Ricardo Anaya Cortés, senador del Partido Acción Nacional (PAN), lanzó una advertencia contundente sobre la situación crítica del partido. En una reciente entrevista, Anaya enfatizó que el PAN se enfrenta a un dilema crucial: «renovarse o morir». Según él, si el partido no se abre de manera radical a la ciudadanía y no modifica sus estatutos tras el proceso interno de elección de su nueva dirigencia, podría volverse irrelevante para el país.
El senador, quien fue candidato presidencial en 2018, respondió a las inquietudes planteadas por Manuel Gómez Morín, consejero nacional del PAN y nieto del fundador del partido. Gómez Morín había señalado que la actual dirección del PAN podría resultar en la pérdida de entre 30,000 y 40,000 militantes, sugiriendo que tanto él como Marko Cortés han «secuestrado» al partido. Anaya, aunque respetando la opinión de su compañero, se mostró en desacuerdo y abogó por una renovación efectiva en lugar de críticas.

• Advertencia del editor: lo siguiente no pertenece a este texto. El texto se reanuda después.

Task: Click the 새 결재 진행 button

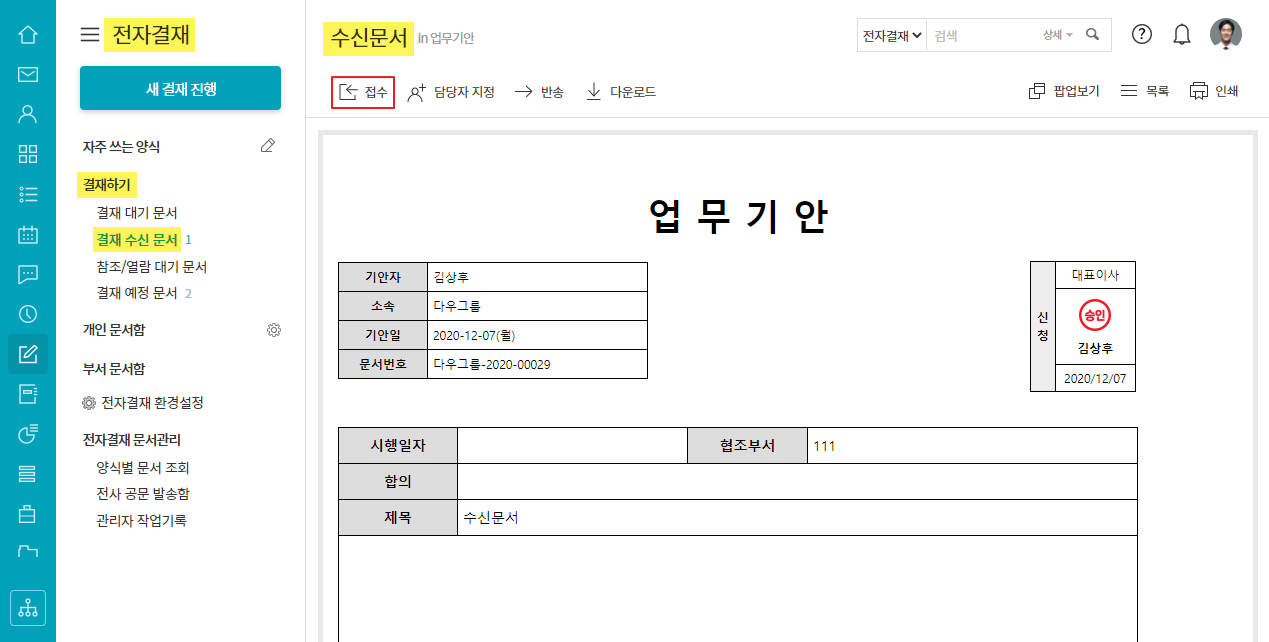Action: pyautogui.click(x=180, y=89)
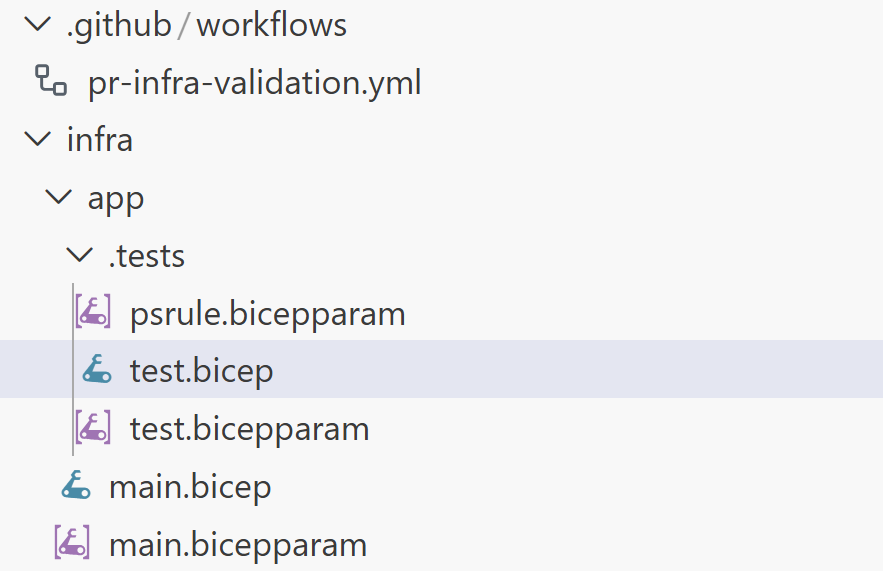883x571 pixels.
Task: Click the main.bicep file icon
Action: point(75,487)
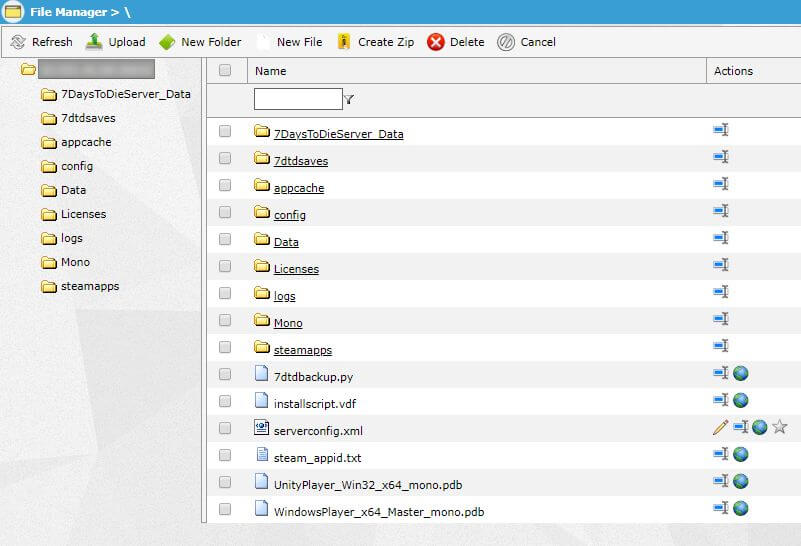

Anaya prefirió no criticar la gestión de Cortés, quien fue su predecesor como líder nacional del partido. En cambio, instó a trabajar juntos en la renovación del PAN, subrayando que si se hace de manera correcta, el partido seguirá siendo un valioso instrumento para servir a México. “Creo que estamos a tiempo”, aseguró, añadiendo que su objetivo es contribuir a un cambio positivo.
Anaya también abordó el tema del registro del partido, que está cerca de perderlo debido a un número de militantes que se encuentra justo por encima del mínimo requerido. Según datos recientes, el PAN cuenta con 277,665 militantes, superando apenas el umbral necesario. Esta situación, de acuerdo con Anaya, representa una oportunidad para que el partido se abra a la ciudadanía y refuerce su relevancia en el panorama político.
La crisis del PAN, según el senador, no se limita a la falta de militantes, sino que también refleja una debilidad en la oposición frente a un gobierno que se muestra autoritario. Anaya identificó esta crisis como un fenómeno doble: una mayoría legislativa del oficialismo que actúa con soberbia y una oposición que, en su opinión, se encuentra fragmentada y desorganizada. Esta dinámica, sostiene, hace aún más urgente el proceso de renovación del PAN.
En relación a la crítica de Gómez Morín sobre el proceso de elección interna, Anaya defendió la transparencia y las reglas del partido, destacando que el padrón de militantes es público y está registrado ante el Instituto Nacional Electoral. Reiteró que más de 200,000 miembros del partido decidirán quién liderará al PAN en el futuro.
Finalmente, Anaya tocó el tema de las medidas que se deben tomar para fortalecer el partido, incluyendo la revisión del padrón de militantes para prevenir traiciones, como lo ocurrido con Miguel Ángel Yunes Márquez. Sin embargo, enfatizó que la apertura hacia la ciudadanía es fundamental para revitalizar al PAN.